So she kept giving pieces (entry no.18)

 It's almost 2 am, a psychologically sound person would probably be sleeping by now. I on the other hand have spend the past two hours on an ambitious art endeavor. A lot of people I know and love are going through a hard time right now. Also, a lot of people that I know and love have helped me when I've gone through a hard time without even realizing it. As a result my heart feels obligated to give them a little piece of me through my words and art. I'll talk a little more about this project of mine in the future when I reflect on it's completion. But for now, all you need to know is that this isn't the first time I've made cards for certain people in my life. 

It's something I picked up during the pandemic when we were all cooped up in our homes and people starting writing cards and letters again. I've always enjoyed drawing, painting, and other similar crafts. One day I combined this hobby with my love of writing and throughout the years I've made many cards. I fill them with words I could never say in person because I know the second I open my mouth the waterworks would start. Nonetheless, I thought it important for those special people to hear those words. I said this in my very first entry but I truly believe we don't tell each other enough that we are loved, appreciated, and seen. 

This veers us into a topic that me, my sister, and one of my best friends agree to disagree with (or at least I do). What is this topic? The fact that I am too nice, to the point that my kindness is my greatest strength and also my greatest weakness. I can't find it in me to choose myself over someone else... even if that other person doesn't deserve to be chosen. I'll grab the leftovers and scraps happily after letting everyone else go ahead of me, even allowing them to grab seconds before I get a single taste.
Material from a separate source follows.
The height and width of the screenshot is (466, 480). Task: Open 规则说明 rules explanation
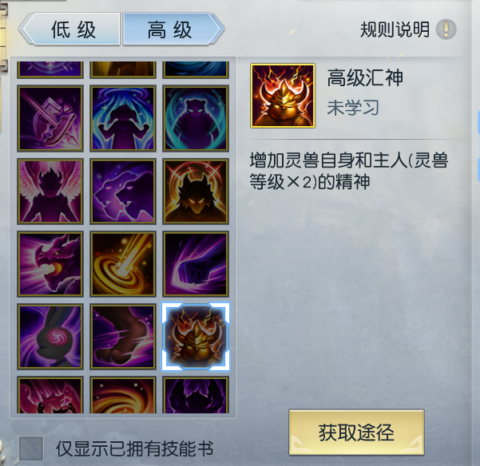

That's a choice I make and those who are closest to me have begged me to stop and remind myself that I deserve better... but I just can't bring myself to do it. 

How could I not let someone go ahead of me when I have already been given so many good things? It's so hard for me to accept this concept that I deserve more when there are so many who don't have enough. I'll keep giving pieces of myself even if my kindness is abused, even if I'm the one who ends up hurt. I tell myself I can handle it and I know I can. I also know I can stop it and for my own sake it's definitely best that I do. But I'm as stubborn as they get, I'm a girl stuck in a pit with a ladder but refuses to climb it.